Versatile Electronic and Structural Properties of Ruthenium-Mediated 1,4-Diaza-1,3-butadiene Ligands: A Review

Ruthenium α-diimine complexes are widely known for their unique low-lying excited states and potent light absorption capabilities in the visible and NIR regions. A few specially constructed Ru α-diimine complexes have also shown enormous potential in the biomedical field. Several Ru-diimine complexes are well known for their catalytic activity. In this context, the simplest α-diimine system is 1,4-diaza-1,3-butadiene, abbreviated as (DAB/DAD), which received the greatest attention from the research communities. DAB ligands are redox-active. DAB ligands typically function as effective electron donors by employing lone pairs of nitrogen atoms and the π-electrons of the C=N bonds while coordinating the metal ion. The structural, electronic, and photophysical properties of the metal-mediated (DAB) complexes largely depend on the substitution of the ligand backbone as well as metal precursors. A versatile ‘redox noninnocent’ 1,4-diaza-1,3-butadiene motif can stabilise different oxidation states of ruthenium metal depending on the reaction conditions and the presence of co-ligands.
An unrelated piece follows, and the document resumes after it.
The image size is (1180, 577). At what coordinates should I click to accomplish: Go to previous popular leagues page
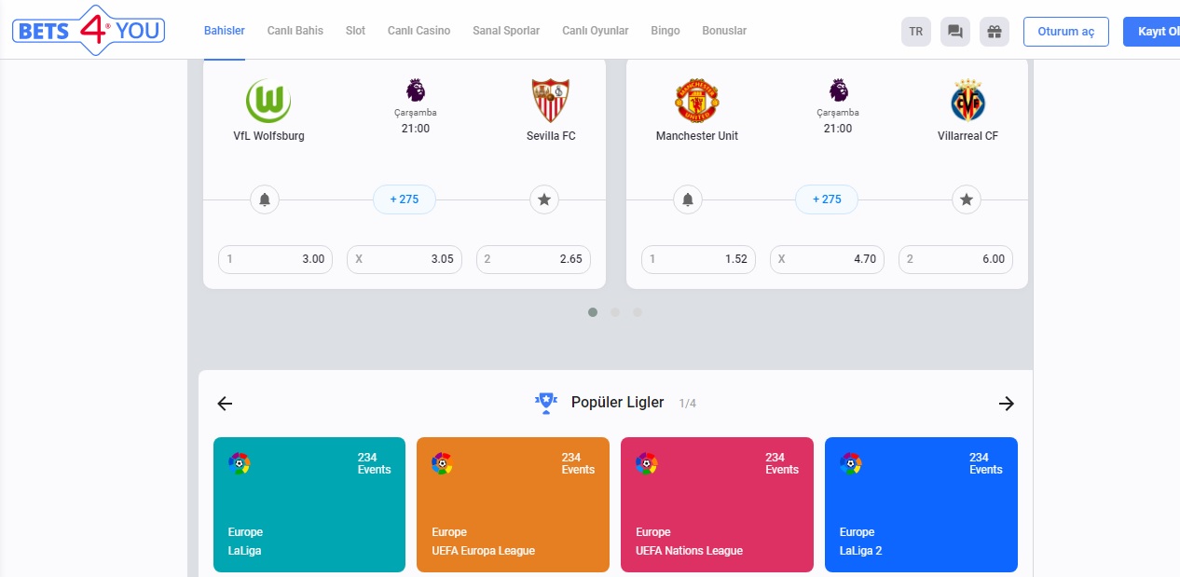click(225, 404)
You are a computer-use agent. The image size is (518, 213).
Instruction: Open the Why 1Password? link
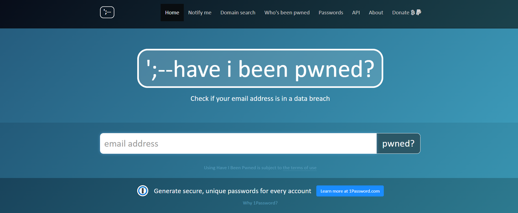(x=260, y=203)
The comparative studies of the structural and electrical characteristics of diverse ruthenium-DAB compounds are intriguing, which opens up a new route for researchers to utilise them in a variety of application domains. It is challenging and fascinating to determine the precise electronic structure of redox noninnocent diimine complexes in the presence of a ‘redox active’ metal like ruthenium. In this concise review, we provided a brief overview of the structural and electrical features of various Ru DAB complexes that solely comprise (–N=CH–CH=N–) fragments in the skeleton.